Although non-volatile semiconductor integrated circuit microelectronic memory fabrications, such as but not limited to electrical erasable programmable read only memory (EEPROM) non-volatile semiconductor integrated circuit microelectronic memory fabrications, may be fabricated while employing any of several semiconductor integrated circuit microelectronic devices, a particularly common semiconductor integrated circuit microelectronic device employed within an electrically erasable programmable read only memory (EEPROM) non-volatile semiconductor integrated circuit microelectronic memory fabrication is a split gate field effect transistor (FET) device.
A split gate field effect transistor (FET) device is in part analogous in structure and operation with a conventional field effect transistor (FET) device insofar as a split gate field effect transistor (FET) device also comprises formed within a semiconductor substrate a channel region defined by a pair of source/drain regions also formed within the semiconductor substrate, wherein at least the channel region of the semiconductor substrate has formed thereupon a gate dielectric layer which separates a gate electrode from the channel region of the semiconductor substrate, but a split gate field effect transistor (FET) device is nonetheless distinguished from a conventional field effect transistor (FET) device by employing rather than a single gate electrode positioned upon the gate dielectric layer and completely covering the channel region of the semiconductor substrate: (1) a floating gate electrode positioned upon the gate dielectric layer (which in part serves as a tunneling dielectric layer) and covering over only a portion of the channel region defined by the pair of source/drain regions (such portion of the channel region also referred to as a floating gate electrode channel region); and (2) a control gate electrode positioned over the gate dielectric layer and covering a remainder portion of the channel region while at least partially covering and overlapping the floating gate electrode while being separated from the floating gate electrode by an inter-gate electrode dielectric layer (such remainder portion of the channel region also referred to as a control gate electrode channel region).
In order to effect operation of a split gate field effect transistor (FET) device, particular sets of voltages are applied to the control gate electrode, the source/drain regions and the semiconductor substrate in order to induce, reduce or sense charge within the floating gate electrode (which is otherwise fully electrically isolated) and thus provide conditions under which the floating gate electrode within the split gate field effect transistor (FET) device may be programmed, erased and/or read.
While split gate field effect transistor (FET) devices are thus desirable within the art of semiconductor integrated circuit microelectronic fabrication for providing semiconductor integrated circuit microelectronic fabrications with non-volatile data storage characteristics, split gate field effect transistor (FET) devices are nonetheless not entirely without problems in the art of semiconductor integrated circuit microelectronic fabrication.
In that regard, it is often difficult to efficiently form within non-volatile semiconductor integrated circuit microelectronic fabrications split gate field effect transistor (FET) devices with enhanced performance, such as in particular enhanced data erasure performance.
It is thus towards the goal of providing for use within semiconductor integrated circuit microelectronic fabrications, and in particular within semiconductor integrated circuit microelectronic memory fabrications, split gate field effect transistor (FET) devices with enhanced performance that the present invention is directed.
Various non-volatile semiconductor integrated circuit microelectronic devices having desirable properties, and methods for fabrication thereof, have been disclosed within the art of non-volatile semiconductor integrated circuit microelectronic fabrication.
Included among the non-volatile semiconductor integrated circuit microelectronic devices and methods for fabrication thereof, but not limited among the non-volatile semiconductor integrated circuit microelectronic devices and methods for fabrication thereof, are non-volatile semiconductor integrated circuit microelectronic devices and methods for fabrication thereof as disclosed within: (1) Woo et al., in U.S. Pat.
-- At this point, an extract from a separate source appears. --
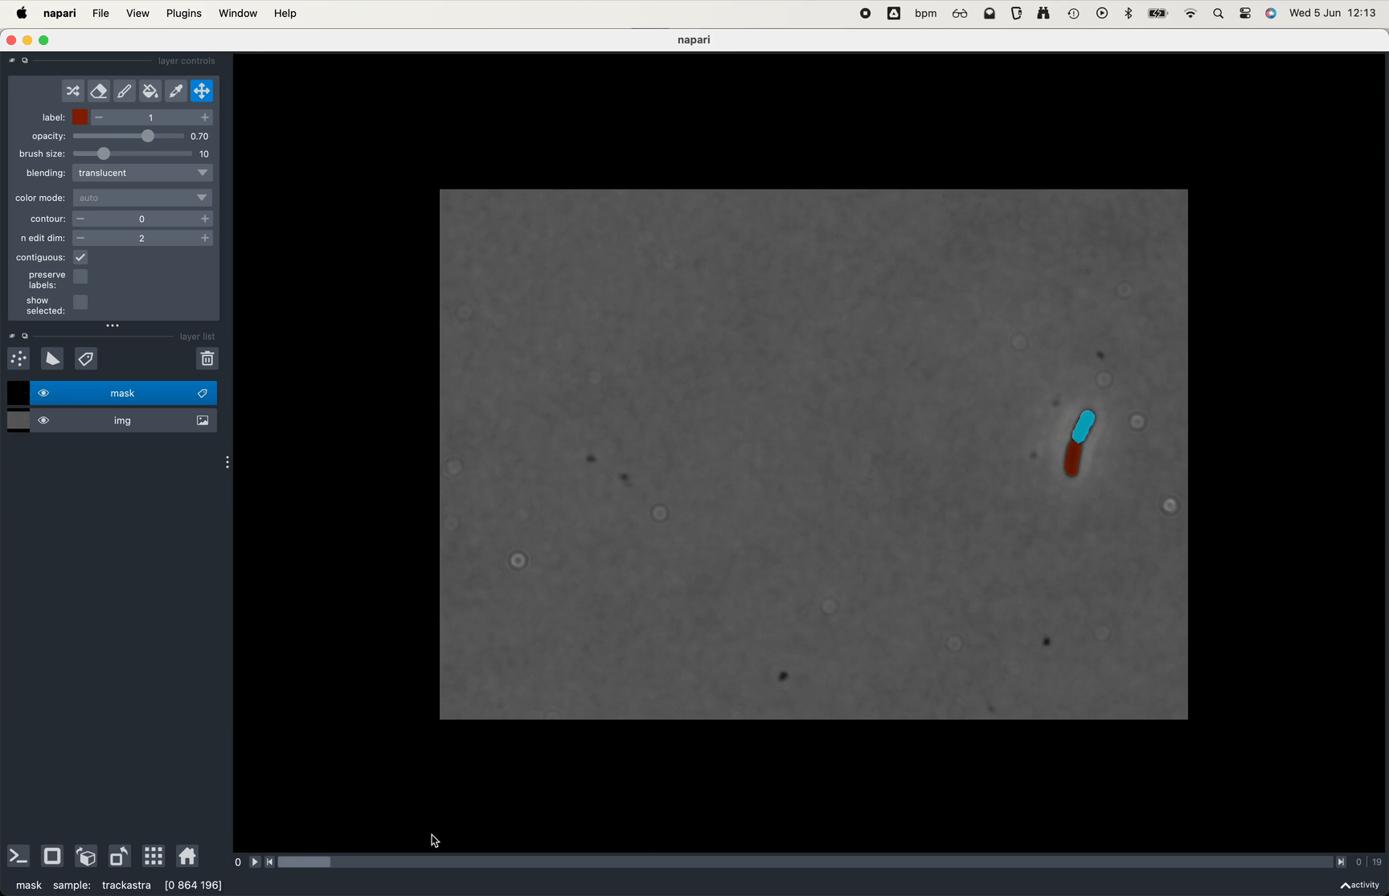Click the opacity slider handle
1389x896 pixels.
[x=148, y=137]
No. 5,075,245 (a flash electrically programmable read only memory (EPROM) device with enhanced data erasure performance in part by forming the flash electrically programmable read only memory (EPROM) device with source and drain regions formed of asymmetric dimensions and beneath field oxide regions within the flash electrically programmable read only memory (EPROM) device); and (2) Lin et al., in U.S. Pat. No. 6,090,668 and U.S. Pat. No. 6,093,608 (a pair of split gate field effect transistor (FET) devices with enhanced data erasure performance by forming the pair of spilt gate field effect transistor (FET) devices with a pair of floating gates, each having a sharply pointed upper edge tip).
Desirable within the art of non-volatile semiconductor integrated circuit microelectronic fabrication, and in particular within the art of non-volatile semiconductor integrated circuit microelectronic memory fabrication, are additional methods and materials which may be employed for fabricating split gate field effect transistor (FET) devices with enhanced performance.
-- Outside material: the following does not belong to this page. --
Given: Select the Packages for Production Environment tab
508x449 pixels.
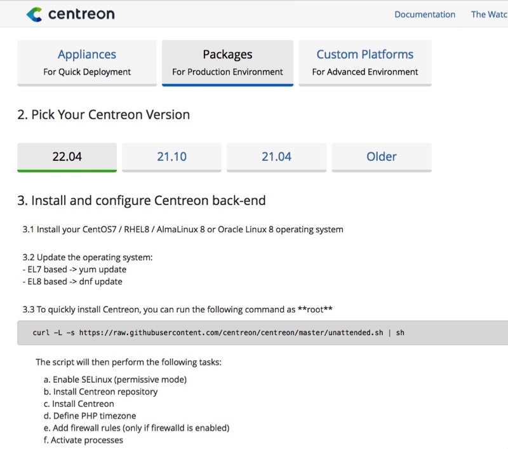Looking at the screenshot, I should tap(227, 62).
It is towards the foregoing object that the present invention is directed.
SUMMARY OF THE INVENTION
A first object of the present invention is to provide a method for fabricating a split gate field effect transistor (FET) device.
A second object of the present invention is to provide a method in accord with the first object of the present invention, wherein the split gate field effect transistor (FET) device is fabricated with enhanced performance.
A third object of the present invention is to provide a method in accord with the first object of the present invention and the second object of the present invention, wherein the method is readily commercially implemented.
In accord with the objects of the present invention, there is provided by the present invention a method for fabricating a split gate field effect transistor (FET) device.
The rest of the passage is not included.